I ran across the following formula in a textbook but can't figure out how to prove it. How would I go about solving this?
$\int_0^\pi\frac{\cos(n\theta)}{\cos\theta - \cos\theta_0}d\theta = \frac{\pi\sin(n\theta_0)}{\sin\theta_0}$
where $\theta_0\in[0,\pi]$.
My initial attempt was to use integration by parts for $n=1$ and then try induction, but it didn't work out for me.
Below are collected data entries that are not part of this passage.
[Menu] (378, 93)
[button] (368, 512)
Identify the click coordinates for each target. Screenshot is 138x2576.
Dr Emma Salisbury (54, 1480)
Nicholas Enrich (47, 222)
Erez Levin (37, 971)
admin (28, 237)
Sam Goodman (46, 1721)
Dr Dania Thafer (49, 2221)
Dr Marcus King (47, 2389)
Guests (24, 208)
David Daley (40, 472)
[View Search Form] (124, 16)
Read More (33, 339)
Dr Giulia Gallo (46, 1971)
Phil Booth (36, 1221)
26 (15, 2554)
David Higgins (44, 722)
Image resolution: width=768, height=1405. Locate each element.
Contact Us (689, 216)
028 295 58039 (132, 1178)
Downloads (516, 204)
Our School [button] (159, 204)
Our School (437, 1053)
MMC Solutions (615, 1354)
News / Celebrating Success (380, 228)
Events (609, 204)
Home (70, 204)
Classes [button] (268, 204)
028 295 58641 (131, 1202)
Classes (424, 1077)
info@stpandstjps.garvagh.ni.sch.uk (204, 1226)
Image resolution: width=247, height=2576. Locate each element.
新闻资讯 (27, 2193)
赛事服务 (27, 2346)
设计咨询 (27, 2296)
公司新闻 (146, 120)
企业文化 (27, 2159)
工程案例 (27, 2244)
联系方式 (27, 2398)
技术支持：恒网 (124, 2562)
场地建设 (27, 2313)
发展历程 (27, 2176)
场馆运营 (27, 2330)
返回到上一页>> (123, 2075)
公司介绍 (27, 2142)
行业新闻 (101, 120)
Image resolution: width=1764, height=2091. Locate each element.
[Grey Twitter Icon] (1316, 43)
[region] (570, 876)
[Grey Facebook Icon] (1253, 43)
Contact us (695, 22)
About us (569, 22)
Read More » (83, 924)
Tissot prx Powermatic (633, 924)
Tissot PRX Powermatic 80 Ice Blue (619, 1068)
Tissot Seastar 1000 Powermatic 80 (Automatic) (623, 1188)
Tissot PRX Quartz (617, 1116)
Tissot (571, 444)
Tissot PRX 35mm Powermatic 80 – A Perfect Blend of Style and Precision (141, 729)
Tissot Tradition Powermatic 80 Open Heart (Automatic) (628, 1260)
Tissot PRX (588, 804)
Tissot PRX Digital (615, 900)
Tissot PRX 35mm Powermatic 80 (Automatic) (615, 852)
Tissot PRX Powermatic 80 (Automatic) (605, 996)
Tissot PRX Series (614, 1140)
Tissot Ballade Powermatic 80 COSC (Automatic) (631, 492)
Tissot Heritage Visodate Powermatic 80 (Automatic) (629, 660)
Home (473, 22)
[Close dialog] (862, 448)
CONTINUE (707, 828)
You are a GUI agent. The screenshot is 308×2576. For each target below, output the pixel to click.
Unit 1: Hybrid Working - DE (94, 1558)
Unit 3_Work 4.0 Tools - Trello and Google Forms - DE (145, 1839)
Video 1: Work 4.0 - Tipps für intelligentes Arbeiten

It's also clear that the integral will be improper at $\theta=\theta_0$, so we should handle that somehow.
This problem appears in Paul J. Nahin, Inside Interesting Integrals, Springer, 2015, p. 60. I'll write the full details later.
Let $$I_n(\theta_0) = \int_0^\pi \frac{\cos(n\theta)}{\cos \theta - \cos \theta_0} \;\mathrm{d}\theta$$ Then using trigonometric identities one can show that $$I_{n + 1}(\theta_0) - 2\cos\theta_0 \cdot I_n(\theta_0) + I_{n - 1}(\theta_0) = \int_0^\pi \frac{2\cos(n\theta) \cdot (\cos\theta - \cos\theta_0)}{\cos\theta - \cos\theta_0} \;\mathrm{d}\theta = \frac{\sin(n\pi)}{n} = 0$$ since $n$ is integer.
The conclusion now easily follows by induction.